Chapter 16: Key Takeaways

DataField.Dev

Chapter 16: Key Takeaways

Causal inference is a missing data problem, not a modeling problem. Every unit has two potential outcomes — $Y(1)$ under treatment and $Y(0)$ under control — but we only observe one. The individual treatment effect $\tau_i = Y(1) - Y(0)$ is never directly observable. This is the fundamental problem of causal inference (Holland, 1986), and it is a logical impossibility, not a data limitation. Every causal estimation method — from randomized experiments to regression adjustment to the advanced techniques in Chapters 17-19 — is a strategy for estimating what we cannot observe, under stated assumptions about the data-generating process.
The naive comparison of treated and control outcomes is biased whenever treatment is not randomly assigned. The decomposition $\mathbb{E}[Y \mid D=1] - \mathbb{E}[Y \mid D=0] = \text{ATT} + \text{Selection Bias}$ makes the bias explicit. In the MediCore case study, selection bias reversed the sign of the estimate: the naive analysis suggested Drug X increased readmission when it actually decreased it, because sicker patients were more likely to receive the drug. In the StreamRec case study, selection bias inflated the recommendation effect by 30% because the algorithm targets users who would engage organically. The direction and magnitude of selection bias depend on how treatment is assigned — which is why understanding the treatment assignment mechanism is as important as modeling the outcome.
Three assumptions — SUTVA, ignorability, and positivity — are required for causal identification, and each can fail in distinct ways. SUTVA (no interference + consistency) requires that one unit's treatment does not affect another's outcome and that treatment has a single well-defined version. Ignorability (unconfoundedness) requires that there are no unmeasured confounders — a powerful assumption that is untestable from data and must be argued from domain knowledge. Positivity requires that every covariate stratum has both treated and control units. Evaluating these assumptions is not a statistical exercise but a substantive one: it demands understanding of the treatment assignment mechanism, the outcome process, and the institutional context.
Randomization is the gold standard because it satisfies ignorability and positivity by design. A coin flip does not know or care about patient health status, user preferences, or any other confounder. Under randomization, the simple difference in means is an unbiased estimator of the ATE, and covariate balance is guaranteed in expectation. But randomization is often infeasible (ethical constraints, practical impossibility, platform unwillingness to show suboptimal recommendations), which is why the observational methods developed in this chapter and the next three are essential.
Regression adjustment controls for observed confounders, but the omitted variable bias formula quantifies what goes wrong when confounders are missed. The bias $\beta_2 \cdot \delta$ depends on two quantities: how strongly the omitted variable affects the outcome ($\beta_2$) and how strongly it is associated with treatment ($\delta$). Both must be nonzero for bias to occur. This formula provides a framework for sensitivity analysis: "How large would $\beta_2 \cdot \delta$ have to be to explain away my estimated effect?" — a question that can be answered with domain knowledge even when the specific confounder is unknown. The formula also explains why "control for everything" is not a valid strategy: variables that are consequences of treatment (mediators, colliders) can introduce bias when conditioned on, as Chapter 17 will formalize.
Choosing the right estimand — ATE, ATT, or ATU — is as important as estimating it correctly. The ATE answers "What is the average effect across the whole population?", the ATT answers "Did the treated group benefit?", and the ATU answers "Would the untreated group benefit if treated?" These can differ substantially when treatment effects are heterogeneous and treatment is selectively assigned. In the StreamRec case, ATT < ATU because the algorithm recommends where the causal effect is smallest — a finding with direct implications for recommendation targeting.
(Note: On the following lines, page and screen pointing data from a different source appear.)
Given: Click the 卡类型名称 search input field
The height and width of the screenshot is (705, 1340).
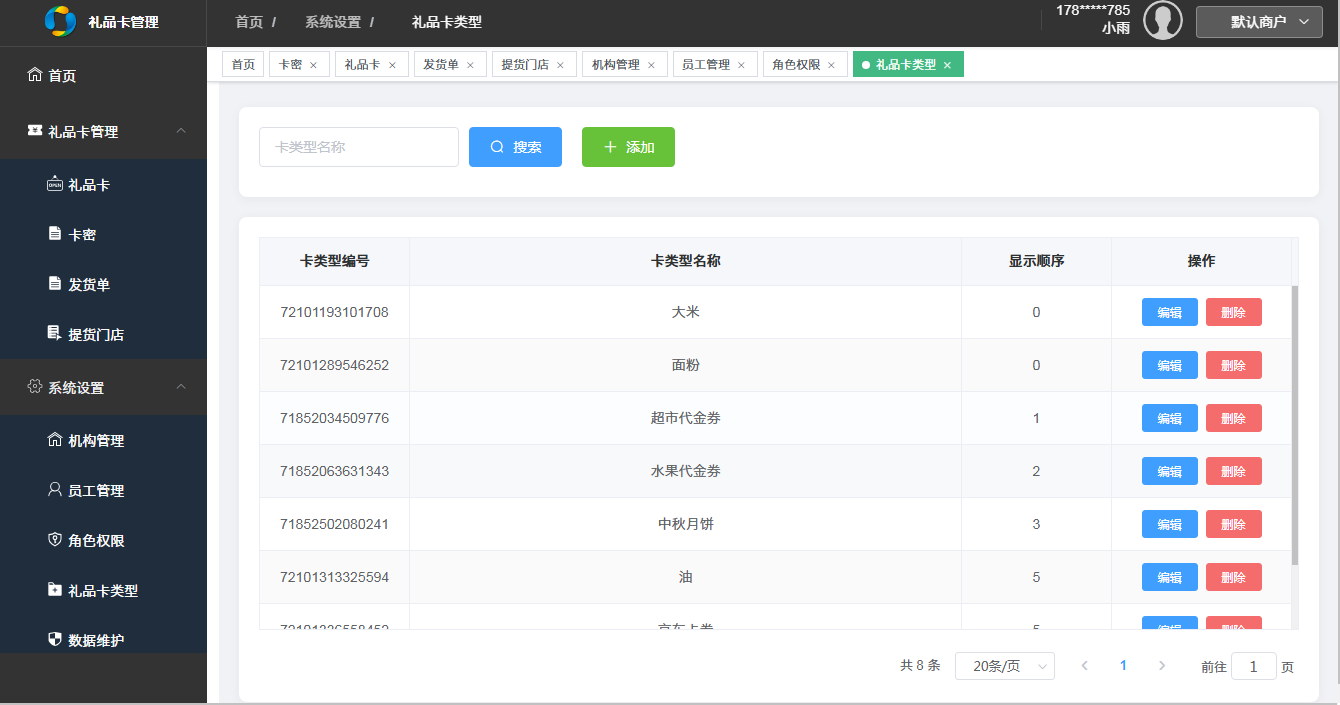Looking at the screenshot, I should [358, 147].
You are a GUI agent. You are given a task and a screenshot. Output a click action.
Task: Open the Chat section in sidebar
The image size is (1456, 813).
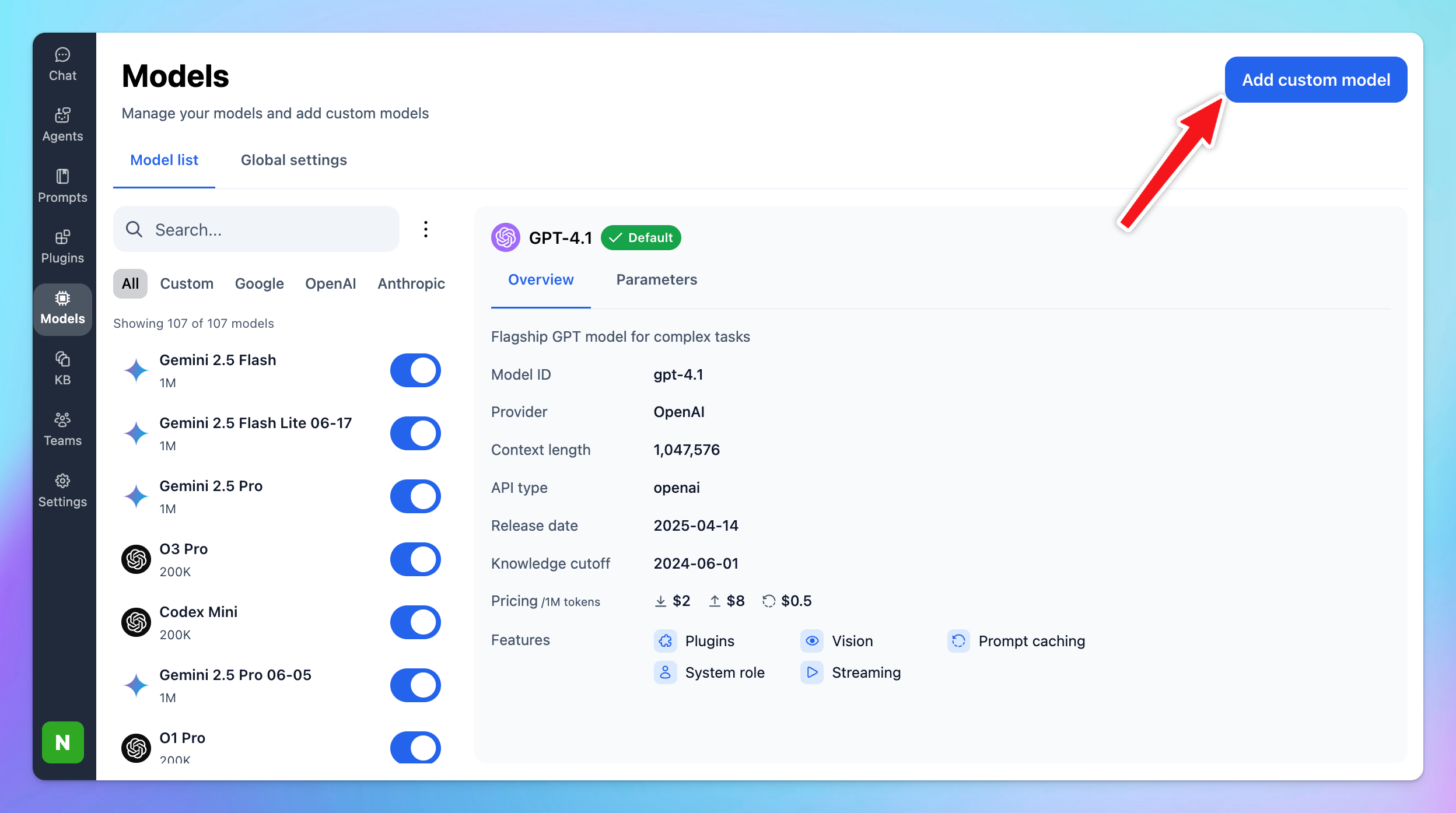(x=62, y=64)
In the MediCore case, ATT > ATE because the drug is given to sicker patients who benefit more. The policy question determines the estimand; the estimand determines the method.
The potential outcomes framework is not just notation — it is a discipline for honest causal reasoning. It forces you to specify exactly what you are estimating (the estimand), what you are assuming (SUTVA, ignorability, positivity), and what could go wrong (violations of each assumption). Every causal claim in this framework carries an explicit set of caveats. This transparency is the framework's greatest strength: it transforms "A causes B" from an untestable assertion into a claim with stated assumptions that colleagues, reviewers, and regulators can evaluate. The next three chapters build on this foundation with graphical models (Chapter 17), estimation methods (Chapter 18), and machine learning approaches (Chapter 19) — each addressing different aspects of the identification and estimation challenges introduced here.